E. What Metrics Are Must Haves (Training-Based)
- If annual training: Training completion rate
- Compliance policy sign-off tracking
- If phishing training: 1-2 phishing based metrics
- Click rate, with background
- Report rate is the star
- Talk about the narrative behind a rise in report rate
F. Reporting Stuff
- Plan from the beginning of your program strategy
- Metrics should be built in from the beginning
- Create a theory
- What initiatives should drive this behavior?
- What results are expected?
- When you gather data:
- Clear definition of an incident
- Report stuff easily (remove friction) to reduce negative results
- Know what will have a negative impact on the results
G. The Sizzle
- Ways to track engagement
- Hours spent learning voluntarily (people opt to attend a seminar)
- Great base metric
- Shows engagement
- Requests for training
- You know you are having an impact
- Shows engagement
- Requests for Security Services
- Third party assessments
- Proactive measures
Tips on getting good responses:
- Get feedback from coworkers and users
- Keep it short (25 questions is too long)
- Base it on a single behavior you want to change, such as locking up social media accounts
- Anonymity is a must.
- Keep the survey to 3-5 questions:
- What did you get out of this?
- What’s one action you are going to take based on this?
- Anecdotes can be very powerful responses
Question: Is it possible that an increase in the amount of time spent in training will be viewed negatively? Will it seem like people are spending too much time training and not enough time doing their jobs?

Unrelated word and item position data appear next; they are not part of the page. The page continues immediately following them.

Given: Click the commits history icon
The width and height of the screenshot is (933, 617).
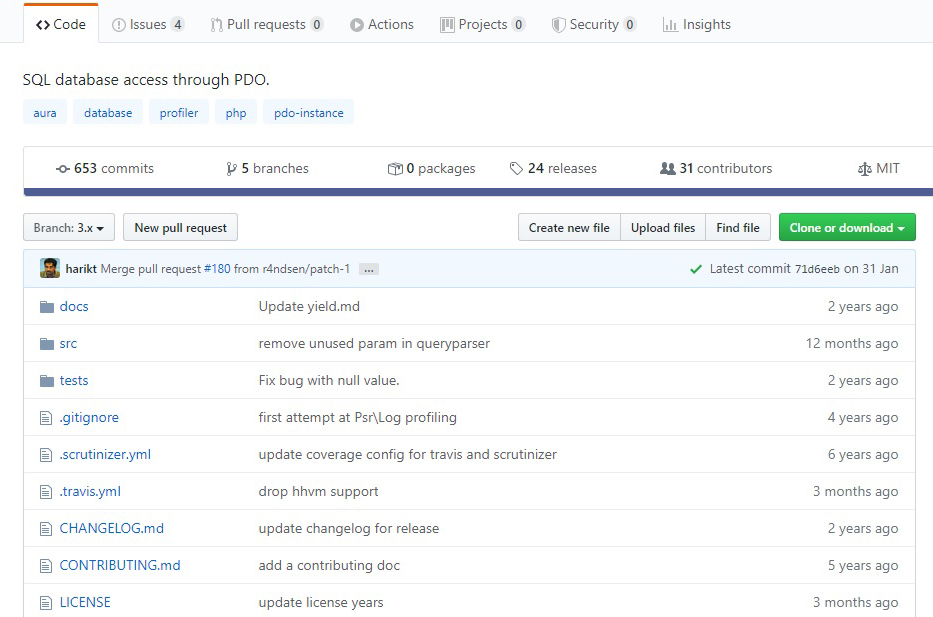Looking at the screenshot, I should pyautogui.click(x=63, y=168).
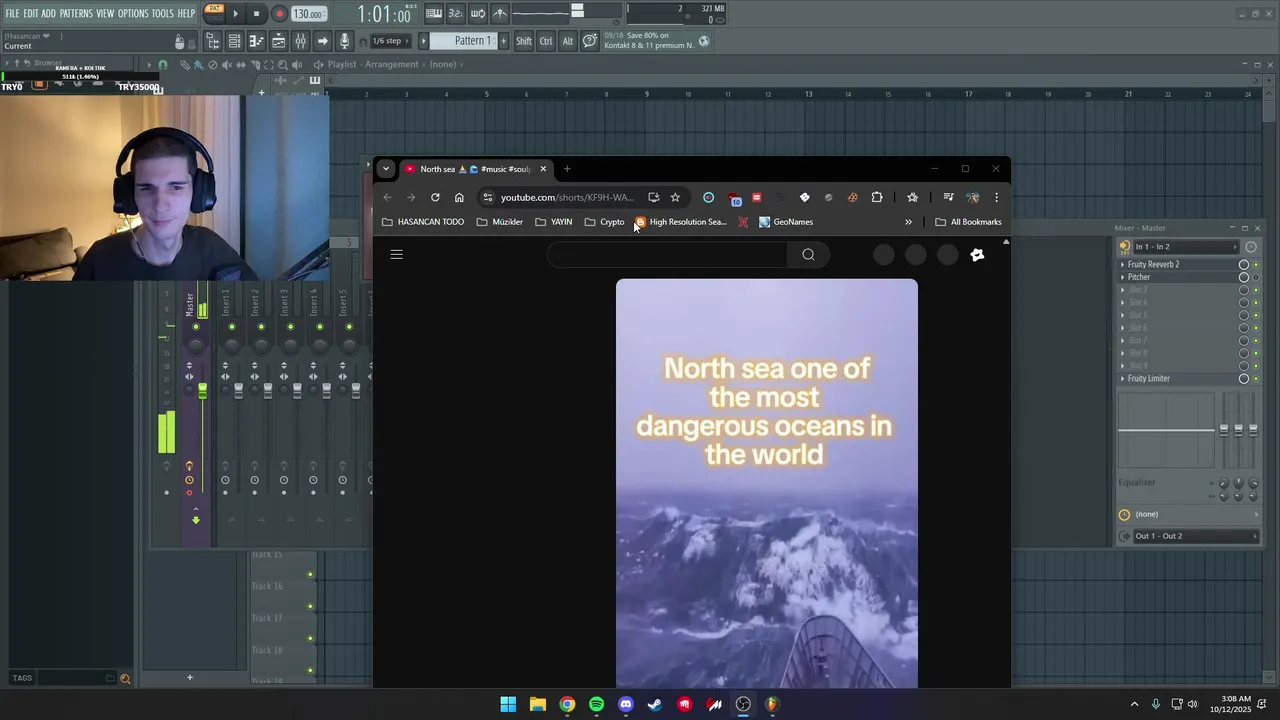
Task: Toggle PAT/SONG mode switch
Action: pos(214,13)
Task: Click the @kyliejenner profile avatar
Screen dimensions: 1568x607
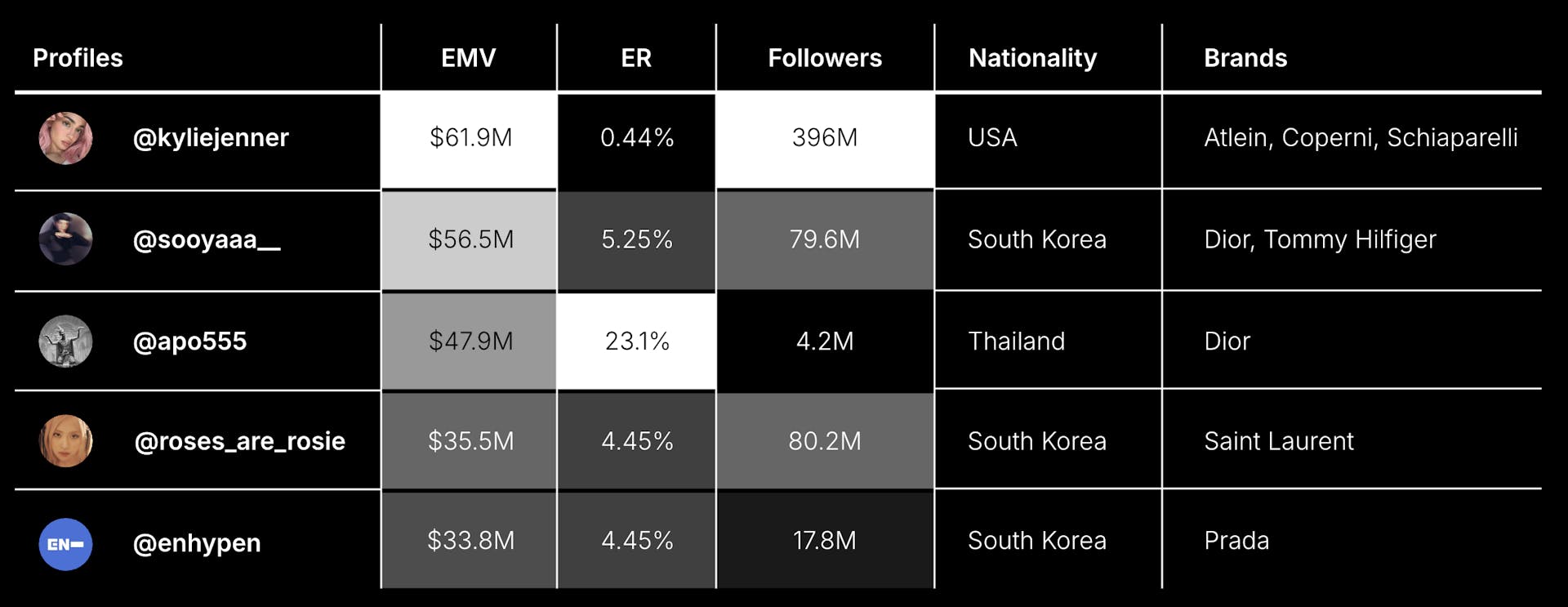Action: pyautogui.click(x=65, y=138)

Answer: If you get that question, it is a cultural issue, and there’s a need to build awareness of your program.
Question: What about measuring net promoter score?
Answer: Transactional NPS can be useful. The timing of the survey matters, and keeping it anonymous is vital for accurate responses. Also measure end to end— the journey of that user interacting with the security apparatus, not just the responses from the training.
Question: How do we take it to the next level? What will the next webinar be on?
Answer: We throw the question back out to you.
Question: How do you convince non-security peers that the checkbox training approach doesn’t work? How do you get people to move past the basic mandatory training and focus on the more advanced training that you know is valuable?
Answer: Discover the issues that concern them, and turn it back on them. Tell them that you can help them get security out of the way. Anticipate what they are going to want to do in terms of a time commitment and the structure of the training.
Question: I’ve faced situations where management thought that the awareness programs were enough to build a “human firewall” and neglected to invest in tools for detection and response. What would you recommend to avoid this situation?
Answer: I hate the phrase “human firewall”. Humans are not firewalls. They are not your first line of defense. They are people. They should not be part of the security fabric. If you prepare for an increase in report rate, it will put the stress on the incident response. Also, I spend time educating my leadership about what the awareness program is and aligning the expectations of the program. I also do a roadshow with the departments.